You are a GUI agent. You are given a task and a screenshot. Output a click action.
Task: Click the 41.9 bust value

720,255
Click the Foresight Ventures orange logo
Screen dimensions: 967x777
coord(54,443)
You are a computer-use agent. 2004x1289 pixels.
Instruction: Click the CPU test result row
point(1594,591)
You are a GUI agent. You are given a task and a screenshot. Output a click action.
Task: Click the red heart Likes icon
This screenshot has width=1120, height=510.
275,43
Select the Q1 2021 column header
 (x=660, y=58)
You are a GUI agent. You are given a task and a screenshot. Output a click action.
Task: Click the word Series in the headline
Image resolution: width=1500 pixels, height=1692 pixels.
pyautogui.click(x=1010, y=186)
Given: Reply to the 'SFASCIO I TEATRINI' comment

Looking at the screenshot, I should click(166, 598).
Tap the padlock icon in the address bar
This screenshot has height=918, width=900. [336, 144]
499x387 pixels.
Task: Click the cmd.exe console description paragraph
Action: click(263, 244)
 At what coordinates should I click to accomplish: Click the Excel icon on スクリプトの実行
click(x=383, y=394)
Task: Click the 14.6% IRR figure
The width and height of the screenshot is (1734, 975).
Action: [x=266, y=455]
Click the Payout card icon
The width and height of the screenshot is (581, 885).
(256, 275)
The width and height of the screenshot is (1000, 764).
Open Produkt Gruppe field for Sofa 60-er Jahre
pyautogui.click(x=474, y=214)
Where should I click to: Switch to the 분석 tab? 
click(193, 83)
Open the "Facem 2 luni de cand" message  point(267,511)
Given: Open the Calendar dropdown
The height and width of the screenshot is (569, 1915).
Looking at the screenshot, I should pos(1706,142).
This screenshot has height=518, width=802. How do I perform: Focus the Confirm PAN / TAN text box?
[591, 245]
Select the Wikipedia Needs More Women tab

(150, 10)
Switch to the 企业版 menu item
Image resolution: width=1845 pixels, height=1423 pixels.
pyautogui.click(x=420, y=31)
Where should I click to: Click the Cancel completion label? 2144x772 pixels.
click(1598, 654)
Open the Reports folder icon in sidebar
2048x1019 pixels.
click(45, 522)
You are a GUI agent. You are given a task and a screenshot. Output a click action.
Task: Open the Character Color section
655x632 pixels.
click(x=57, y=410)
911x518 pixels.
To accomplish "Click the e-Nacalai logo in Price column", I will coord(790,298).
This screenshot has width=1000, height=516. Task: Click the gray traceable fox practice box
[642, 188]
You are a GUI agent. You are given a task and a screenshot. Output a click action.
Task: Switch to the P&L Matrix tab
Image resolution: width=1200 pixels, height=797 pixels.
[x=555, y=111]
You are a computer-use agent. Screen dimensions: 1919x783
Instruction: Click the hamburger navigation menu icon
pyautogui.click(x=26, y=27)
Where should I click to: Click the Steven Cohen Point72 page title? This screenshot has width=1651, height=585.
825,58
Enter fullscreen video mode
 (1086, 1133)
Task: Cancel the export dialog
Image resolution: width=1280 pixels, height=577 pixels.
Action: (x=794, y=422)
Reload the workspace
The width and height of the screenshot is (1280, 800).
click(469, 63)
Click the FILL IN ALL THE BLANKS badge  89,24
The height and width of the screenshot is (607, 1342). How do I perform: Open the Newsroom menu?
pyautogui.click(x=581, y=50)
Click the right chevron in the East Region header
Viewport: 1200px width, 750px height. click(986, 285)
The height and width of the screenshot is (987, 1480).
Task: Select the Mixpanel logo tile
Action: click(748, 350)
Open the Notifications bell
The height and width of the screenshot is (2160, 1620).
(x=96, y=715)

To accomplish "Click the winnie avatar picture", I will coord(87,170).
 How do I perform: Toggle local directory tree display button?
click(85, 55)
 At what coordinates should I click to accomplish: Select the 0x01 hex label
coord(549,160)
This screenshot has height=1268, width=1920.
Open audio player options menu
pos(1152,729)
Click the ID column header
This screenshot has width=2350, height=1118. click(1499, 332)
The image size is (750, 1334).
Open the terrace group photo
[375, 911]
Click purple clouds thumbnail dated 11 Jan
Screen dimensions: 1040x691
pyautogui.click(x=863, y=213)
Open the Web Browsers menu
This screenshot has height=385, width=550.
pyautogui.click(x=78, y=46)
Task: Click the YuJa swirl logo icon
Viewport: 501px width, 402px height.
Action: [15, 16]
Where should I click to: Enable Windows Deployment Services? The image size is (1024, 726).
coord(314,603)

• _WRITTEN EXERCISE_: Reproduce all of the rows above word for word, keeping every line in its original order.

• _EXERCISE SOLUTION_:
You are a GUI agent. You are given a task and a screenshot. Output a click action.
Task: Click the 41.9 bust value

720,255
Click the Foresight Ventures orange logo
Screen dimensions: 967x777
coord(54,443)
You are a computer-use agent. 2004x1289 pixels.
Instruction: Click the CPU test result row
point(1594,591)
You are a GUI agent. You are given a task and a screenshot. Output a click action.
Task: Click the red heart Likes icon
This screenshot has width=1120, height=510.
275,43
Select the Q1 2021 column header
 (x=660, y=58)
You are a GUI agent. You are given a task and a screenshot. Output a click action.
Task: Click the word Series in the headline
Image resolution: width=1500 pixels, height=1692 pixels.
pyautogui.click(x=1010, y=186)
Given: Reply to the 'SFASCIO I TEATRINI' comment

Looking at the screenshot, I should click(166, 598).
Tap the padlock icon in the address bar
This screenshot has height=918, width=900. [336, 144]
499x387 pixels.
Task: Click the cmd.exe console description paragraph
Action: click(263, 244)
 At what coordinates should I click to accomplish: Click the Excel icon on スクリプトの実行
click(x=383, y=394)
Task: Click the 14.6% IRR figure
The width and height of the screenshot is (1734, 975).
Action: [x=266, y=455]
Click the Payout card icon
The width and height of the screenshot is (581, 885).
(256, 275)
The width and height of the screenshot is (1000, 764).
Open Produkt Gruppe field for Sofa 60-er Jahre
pyautogui.click(x=474, y=214)
Where should I click to: Switch to the 분석 tab? 
click(193, 83)
Open the "Facem 2 luni de cand" message  point(267,511)
Given: Open the Calendar dropdown
The height and width of the screenshot is (569, 1915).
Looking at the screenshot, I should pos(1706,142).
This screenshot has height=518, width=802. How do I perform: Focus the Confirm PAN / TAN text box?
[591, 245]
Select the Wikipedia Needs More Women tab

(150, 10)
Switch to the 企业版 menu item
Image resolution: width=1845 pixels, height=1423 pixels.
pyautogui.click(x=420, y=31)
Where should I click to: Click the Cancel completion label? 2144x772 pixels.
click(1598, 654)
Open the Reports folder icon in sidebar
2048x1019 pixels.
click(45, 522)
You are a GUI agent. You are given a task and a screenshot. Output a click action.
Task: Open the Character Color section
655x632 pixels.
click(x=57, y=410)
911x518 pixels.
To accomplish "Click the e-Nacalai logo in Price column", I will coord(790,298).
This screenshot has width=1000, height=516. Task: Click the gray traceable fox practice box
[642, 188]
You are a GUI agent. You are given a task and a screenshot. Output a click action.
Task: Switch to the P&L Matrix tab
Image resolution: width=1200 pixels, height=797 pixels.
[x=555, y=111]
You are a computer-use agent. Screen dimensions: 1919x783
Instruction: Click the hamburger navigation menu icon
pyautogui.click(x=26, y=27)
Where should I click to: Click the Steven Cohen Point72 page title? This screenshot has width=1651, height=585.
825,58
Enter fullscreen video mode
 (1086, 1133)
Task: Cancel the export dialog
Image resolution: width=1280 pixels, height=577 pixels.
Action: (x=794, y=422)
Reload the workspace
The width and height of the screenshot is (1280, 800).
click(469, 63)
Click the FILL IN ALL THE BLANKS badge  89,24
The height and width of the screenshot is (607, 1342). How do I perform: Open the Newsroom menu?
pyautogui.click(x=581, y=50)
Click the right chevron in the East Region header
Viewport: 1200px width, 750px height. click(986, 285)
The height and width of the screenshot is (987, 1480).
Task: Select the Mixpanel logo tile
Action: click(748, 350)
Open the Notifications bell
The height and width of the screenshot is (2160, 1620).
(x=96, y=715)

To accomplish "Click the winnie avatar picture", I will coord(87,170).
 How do I perform: Toggle local directory tree display button?
click(85, 55)
 At what coordinates should I click to accomplish: Select the 0x01 hex label
coord(549,160)
This screenshot has height=1268, width=1920.
Open audio player options menu
pos(1152,729)
Click the ID column header
This screenshot has width=2350, height=1118. click(1499, 332)
The image size is (750, 1334).
Open the terrace group photo
[375, 911]
Click purple clouds thumbnail dated 11 Jan
Screen dimensions: 1040x691
pyautogui.click(x=863, y=213)
Open the Web Browsers menu
This screenshot has height=385, width=550.
pyautogui.click(x=78, y=46)
Task: Click the YuJa swirl logo icon
Viewport: 501px width, 402px height.
Action: [15, 16]
Where should I click to: Enable Windows Deployment Services? The image size is (1024, 726).
coord(314,603)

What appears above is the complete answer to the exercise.